There are a couple of issues noticed in FileInfoBackingCache:

There is a race condition in loadFileInfo between get-check and put. If concurrent loading happens, there might be a FileInfo loaded into the map after get-check. This can cause incorrect reference count on FileInfo.
FileLoader is doing I/O operation which happens under a giant write lock.
assert is typically not recommended since it is disabled at production runtime typically.

Changes

Check whether fileinfo exists or not after getting write lock and before put
Move any I/O operations out of write lock
release the new FileInfo if concurrent puts happen
remove the usage of assert

Beside that, switch to use ConcurrentLongHashMap to avoid boxing and unboxing.

Related Issues:

#913 #832

sijie · 2018-03-22T05:14:53Z

retest this please

ivankelly

This change introduces a race. (see comment)

Could you give a sequence of events for how the other race occurs?

Has the locking shown to be a problem in benching?
We can get rid of it in other ways, such as:

computeIfAbsent() // lock is at section level
Make CachedFileInfo load and close. Presence of a CachedFileInfo in fileInfos should work as a lock. Only load after a successful put, only remove after marking dead and flushing.

ivankelly · 2018-03-22T15:51:47Z

bookkeeper-server/src/main/java/org/apache/bookkeeper/bookie/FileInfoBackingCache.java

@@ -92,8 +107,20 @@ private void releaseFileInfo(long ledgerId, CachedFileInfo fileInfo) {
    }

    void closeAllWithoutFlushing() throws IOException {
-        for (Map.Entry<Long, CachedFileInfo> entry : fileInfos.entrySet()) {
-            entry.getValue().close(false);
+        try {


I don't see the point of this change. I'm pretty sure used a foreach loop in first place to avoid something like this.

there is no entrySet in ConcurrentLongHashMap

ya, saw that later. Better to use UncheckedIOException in any case. Maybe even change FileInfo close to throw it.

I don't think we should change the signature to throw unchecked io exception. checked exception is well handled in the whole path, but not unchecked exception.

The logic here is just to getting around this interface doesn't throw checked exception, so I am able to throw checked exception. there is no really matter it is unchecked execution exception or unchecked io exception.

there is no really matter it is unchecked execution exception or unchecked io exception.
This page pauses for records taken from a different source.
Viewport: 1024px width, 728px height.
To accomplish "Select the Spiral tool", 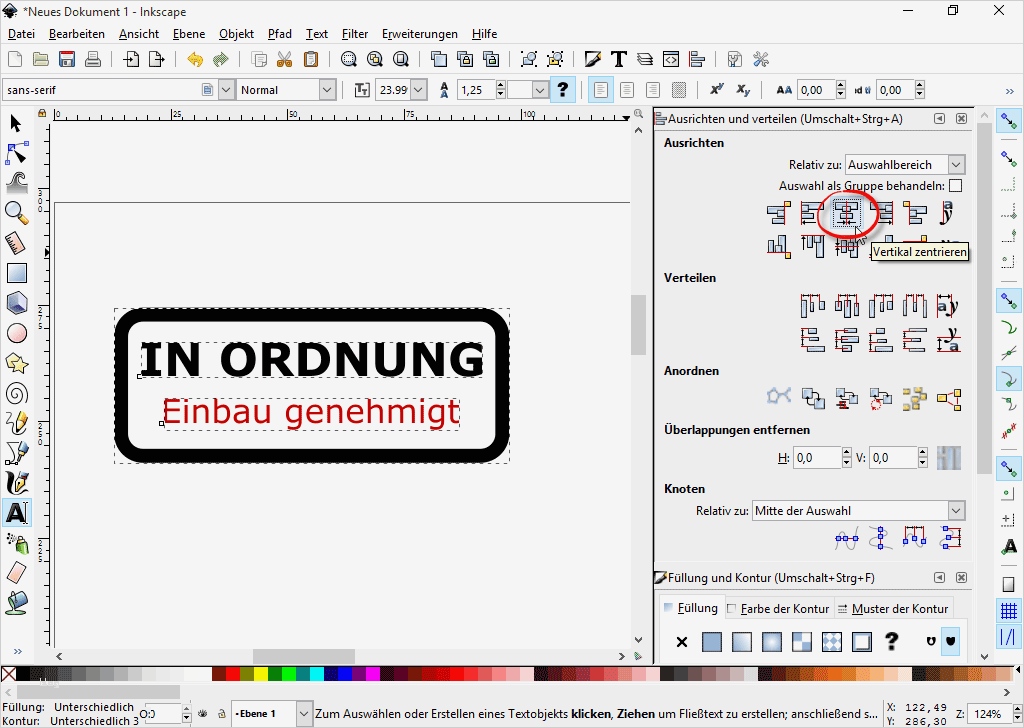I will click(x=16, y=392).
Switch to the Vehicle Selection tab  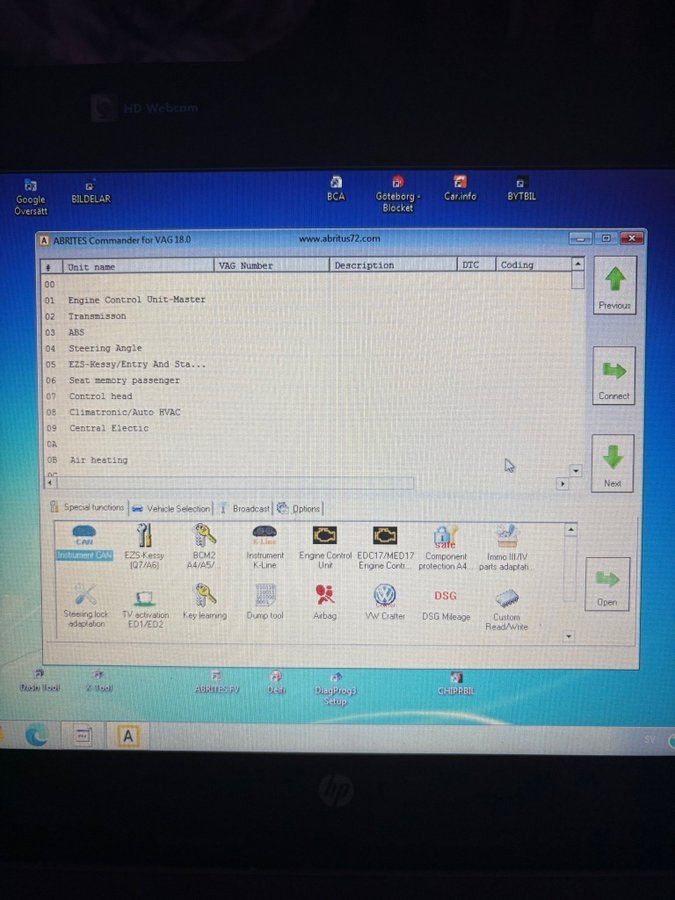pos(171,509)
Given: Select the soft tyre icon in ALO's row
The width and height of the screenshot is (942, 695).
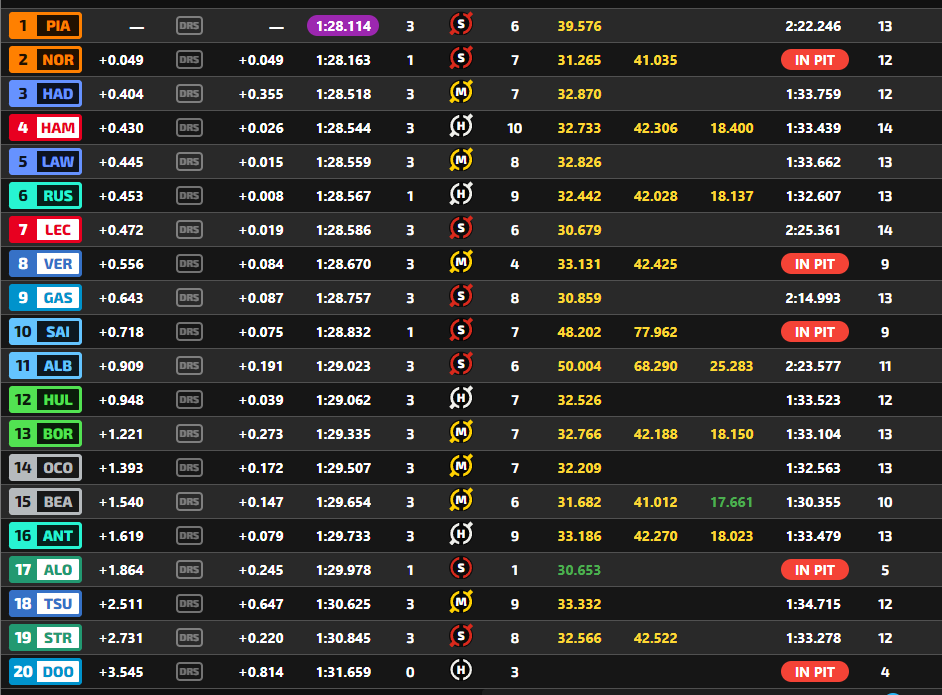Looking at the screenshot, I should coord(461,570).
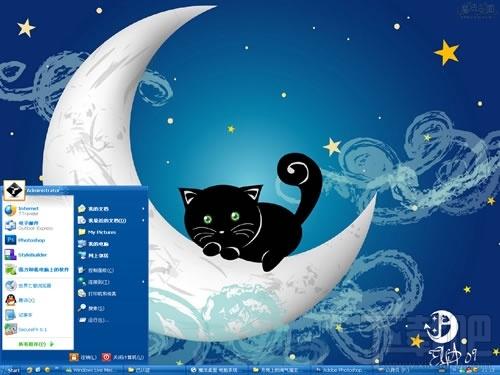Launch Outlook Express email entry
The width and height of the screenshot is (500, 375).
click(37, 225)
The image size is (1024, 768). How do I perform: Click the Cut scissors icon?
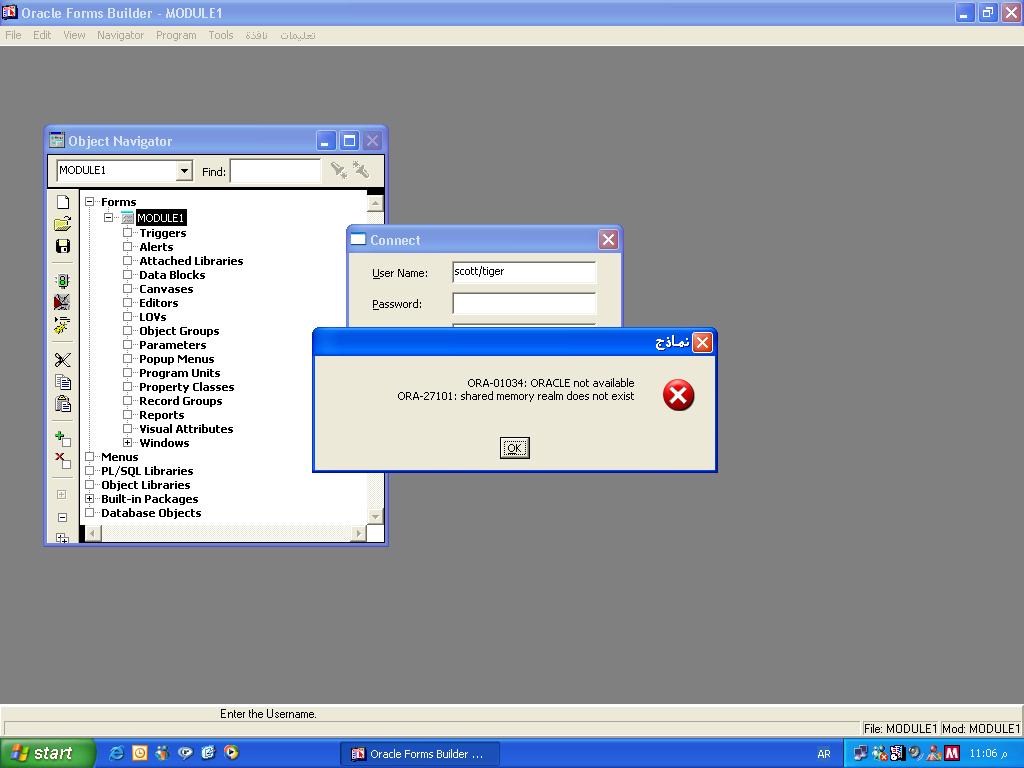62,360
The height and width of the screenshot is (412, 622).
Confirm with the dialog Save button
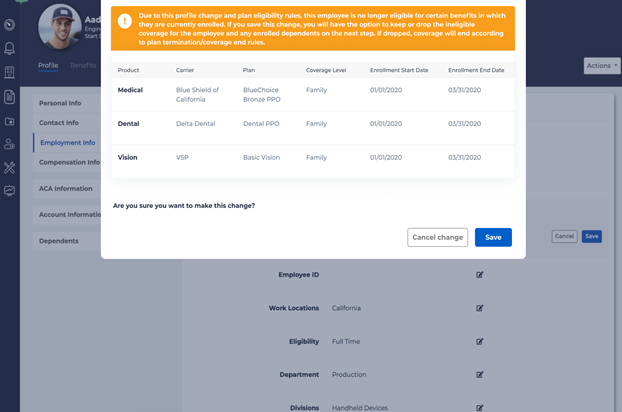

The difference is the instanceof. With UncheckedIOException:

try { // blah } catch (UncheckedIOException uio) { throw uio.getCause(); // returns a IOException }

okay will change that.

done. changed to use UncheckedIOException

ivankelly · 2018-03-22T16:01:59Z

bookkeeper-server/src/main/java/org/apache/bookkeeper/bookie/FileInfoBackingCache.java

            }
        } finally {
            lock.readLock().unlock();
        }

+        File backingFile = fileLoader.load(ledgerId, masterKey != null);
+        CachedFileInfo newFi = new CachedFileInfo(ledgerId, backingFile, masterKey);


I am not sure the race condition you describe exists.

1), this method is only called by guava cache when loading the file info. guava cache guarantees awaiting pending load for a given key. so thread a and thread b can not happen on one guava cache. **so one has to be loading from write fi cache, the other one has to be loading from read fi cache. **

2), the file info loader is basically doing file lookup and construct the file info objects. it doesn't touch any persistence state (e.g. create file). so if the file exists at disk, the file info object created by thread a and thread b are identical. so there is no race condition. so the only concern is file doesn't exist on disk, ThreadA picks a directory while ThreadB picks another directory.

now lets talk about "ThreadA picks one directory while ThreadB picks another directory".

in this case, both ThreadA and ThreadB can't find file on the disk, it means it is a first time creation. a read request can only attempt to load file info after a write request creates a file info.
https://github.com/apache/bookkeeper/blob/master/bookkeeper-server/src/main/java/org/apache/bookkeeper/bookie/HandleFactoryImpl.java#L61

so this case won't actually happen.

hope this clarify.

The race exists according to the contract provided by FileInfoBackingCache. I'm pretty sure it can happen with the cache loaders also, though that should be irrelevant to the discussion, as whether a container is safe should make it irrelevant as to how it is used.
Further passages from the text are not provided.